*Source records*.
--------------------

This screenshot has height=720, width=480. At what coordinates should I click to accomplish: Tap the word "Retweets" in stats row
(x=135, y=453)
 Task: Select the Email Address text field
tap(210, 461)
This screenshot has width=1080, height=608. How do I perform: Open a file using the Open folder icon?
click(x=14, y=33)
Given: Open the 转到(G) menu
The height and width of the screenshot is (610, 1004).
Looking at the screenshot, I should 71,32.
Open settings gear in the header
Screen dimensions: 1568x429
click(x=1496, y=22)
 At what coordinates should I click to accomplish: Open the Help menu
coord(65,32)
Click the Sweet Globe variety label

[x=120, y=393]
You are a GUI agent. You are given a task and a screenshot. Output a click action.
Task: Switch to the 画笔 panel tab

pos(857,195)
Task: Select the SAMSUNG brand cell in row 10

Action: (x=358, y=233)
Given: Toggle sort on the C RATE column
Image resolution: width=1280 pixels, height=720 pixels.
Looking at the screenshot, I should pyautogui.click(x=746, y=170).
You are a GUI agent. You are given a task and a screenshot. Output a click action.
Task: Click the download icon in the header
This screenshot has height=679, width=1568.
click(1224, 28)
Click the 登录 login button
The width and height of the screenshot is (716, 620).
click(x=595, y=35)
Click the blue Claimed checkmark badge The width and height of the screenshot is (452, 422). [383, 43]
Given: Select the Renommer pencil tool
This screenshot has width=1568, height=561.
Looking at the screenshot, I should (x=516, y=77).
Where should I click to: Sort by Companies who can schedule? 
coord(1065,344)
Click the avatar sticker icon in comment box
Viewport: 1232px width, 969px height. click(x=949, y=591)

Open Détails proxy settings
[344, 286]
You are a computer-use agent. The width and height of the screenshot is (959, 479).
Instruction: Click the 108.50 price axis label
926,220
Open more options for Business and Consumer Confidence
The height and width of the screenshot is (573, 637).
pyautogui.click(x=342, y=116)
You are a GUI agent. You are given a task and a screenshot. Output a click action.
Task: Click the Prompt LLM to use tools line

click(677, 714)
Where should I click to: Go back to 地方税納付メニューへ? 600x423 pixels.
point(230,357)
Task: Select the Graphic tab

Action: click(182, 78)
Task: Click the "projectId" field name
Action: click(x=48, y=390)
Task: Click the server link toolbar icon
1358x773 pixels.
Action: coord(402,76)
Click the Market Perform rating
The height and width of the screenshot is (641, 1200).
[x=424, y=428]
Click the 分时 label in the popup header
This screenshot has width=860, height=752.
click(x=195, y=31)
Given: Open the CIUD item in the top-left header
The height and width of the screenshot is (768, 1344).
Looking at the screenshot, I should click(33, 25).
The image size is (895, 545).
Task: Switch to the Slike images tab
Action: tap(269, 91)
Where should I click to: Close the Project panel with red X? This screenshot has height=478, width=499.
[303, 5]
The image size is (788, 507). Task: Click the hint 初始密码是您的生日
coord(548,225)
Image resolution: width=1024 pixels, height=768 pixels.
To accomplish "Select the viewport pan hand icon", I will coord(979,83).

--------------------

Starting at the first line of the records above, please copy every line exactly through the line containing "Given: Select the Renommer pencil tool", and stop there.

This screenshot has height=720, width=480. At what coordinates should I click to accomplish: Tap the word "Retweets" in stats row
(x=135, y=453)
 Task: Select the Email Address text field
tap(210, 461)
This screenshot has width=1080, height=608. How do I perform: Open a file using the Open folder icon?
click(x=14, y=33)
Given: Open the 转到(G) menu
The height and width of the screenshot is (610, 1004).
Looking at the screenshot, I should 71,32.
Open settings gear in the header
Screen dimensions: 1568x429
click(x=1496, y=22)
 At what coordinates should I click to accomplish: Open the Help menu
coord(65,32)
Click the Sweet Globe variety label

[x=120, y=393]
You are a GUI agent. You are given a task and a screenshot. Output a click action.
Task: Switch to the 画笔 panel tab

pos(857,195)
Task: Select the SAMSUNG brand cell in row 10

Action: (x=358, y=233)
Given: Toggle sort on the C RATE column
Image resolution: width=1280 pixels, height=720 pixels.
Looking at the screenshot, I should pyautogui.click(x=746, y=170).
You are a GUI agent. You are given a task and a screenshot. Output a click action.
Task: Click the download icon in the header
This screenshot has height=679, width=1568.
click(1224, 28)
Click the 登录 login button
The width and height of the screenshot is (716, 620).
click(x=595, y=35)
Click the blue Claimed checkmark badge The width and height of the screenshot is (452, 422). [383, 43]
Given: Select the Renommer pencil tool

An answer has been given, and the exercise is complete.